(Data for analysis begins)

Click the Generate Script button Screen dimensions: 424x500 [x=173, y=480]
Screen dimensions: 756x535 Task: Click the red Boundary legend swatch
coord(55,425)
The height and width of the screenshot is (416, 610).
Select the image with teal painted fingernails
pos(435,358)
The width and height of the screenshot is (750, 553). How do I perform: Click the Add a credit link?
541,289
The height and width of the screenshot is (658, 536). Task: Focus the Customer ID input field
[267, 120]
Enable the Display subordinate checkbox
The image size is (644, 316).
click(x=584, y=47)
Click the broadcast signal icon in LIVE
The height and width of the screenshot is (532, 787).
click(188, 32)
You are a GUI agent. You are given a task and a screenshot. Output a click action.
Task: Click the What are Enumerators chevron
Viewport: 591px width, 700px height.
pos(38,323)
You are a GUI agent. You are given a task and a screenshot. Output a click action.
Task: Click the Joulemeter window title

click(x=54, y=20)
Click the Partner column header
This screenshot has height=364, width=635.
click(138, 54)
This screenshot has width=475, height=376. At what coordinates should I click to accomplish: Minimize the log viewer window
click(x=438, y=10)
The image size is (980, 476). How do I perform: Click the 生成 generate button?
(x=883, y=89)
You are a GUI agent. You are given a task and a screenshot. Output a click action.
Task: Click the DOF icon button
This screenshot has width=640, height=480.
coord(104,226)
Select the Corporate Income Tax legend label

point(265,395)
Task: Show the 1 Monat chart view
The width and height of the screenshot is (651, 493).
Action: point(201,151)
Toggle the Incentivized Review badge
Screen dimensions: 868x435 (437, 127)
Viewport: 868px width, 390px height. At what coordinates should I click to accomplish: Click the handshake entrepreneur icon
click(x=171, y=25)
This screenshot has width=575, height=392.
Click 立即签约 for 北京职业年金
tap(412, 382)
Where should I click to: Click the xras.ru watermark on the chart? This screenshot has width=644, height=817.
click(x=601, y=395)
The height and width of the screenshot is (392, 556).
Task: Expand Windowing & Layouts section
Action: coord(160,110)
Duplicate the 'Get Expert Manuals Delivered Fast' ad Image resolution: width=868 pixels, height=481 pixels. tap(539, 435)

(Data for analysis ends)

What needs to be done »
Word for word, return each of the entries shown above.

Answer »
Click the Generate Script button Screen dimensions: 424x500 [x=173, y=480]
Screen dimensions: 756x535 Task: Click the red Boundary legend swatch
coord(55,425)
The height and width of the screenshot is (416, 610).
Select the image with teal painted fingernails
pos(435,358)
The width and height of the screenshot is (750, 553). How do I perform: Click the Add a credit link?
541,289
The height and width of the screenshot is (658, 536). Task: Focus the Customer ID input field
[267, 120]
Enable the Display subordinate checkbox
The image size is (644, 316).
click(x=584, y=47)
Click the broadcast signal icon in LIVE
The height and width of the screenshot is (532, 787).
click(188, 32)
You are a GUI agent. You are given a task and a screenshot. Output a click action.
Task: Click the What are Enumerators chevron
Viewport: 591px width, 700px height.
pos(38,323)
You are a GUI agent. You are given a task and a screenshot. Output a click action.
Task: Click the Joulemeter window title

click(x=54, y=20)
Click the Partner column header
This screenshot has height=364, width=635.
click(138, 54)
This screenshot has width=475, height=376. At what coordinates should I click to accomplish: Minimize the log viewer window
click(x=438, y=10)
The image size is (980, 476). How do I perform: Click the 生成 generate button?
(x=883, y=89)
You are a GUI agent. You are given a task and a screenshot. Output a click action.
Task: Click the DOF icon button
This screenshot has width=640, height=480.
coord(104,226)
Select the Corporate Income Tax legend label

point(265,395)
Task: Show the 1 Monat chart view
The width and height of the screenshot is (651, 493).
Action: point(201,151)
Toggle the Incentivized Review badge
Screen dimensions: 868x435 (437, 127)
Viewport: 868px width, 390px height. At what coordinates should I click to accomplish: Click the handshake entrepreneur icon
click(x=171, y=25)
This screenshot has width=575, height=392.
Click 立即签约 for 北京职业年金
tap(412, 382)
Where should I click to: Click the xras.ru watermark on the chart? This screenshot has width=644, height=817.
click(x=601, y=395)
The height and width of the screenshot is (392, 556).
Task: Expand Windowing & Layouts section
Action: coord(160,110)
Duplicate the 'Get Expert Manuals Delivered Fast' ad Image resolution: width=868 pixels, height=481 pixels. tap(539, 435)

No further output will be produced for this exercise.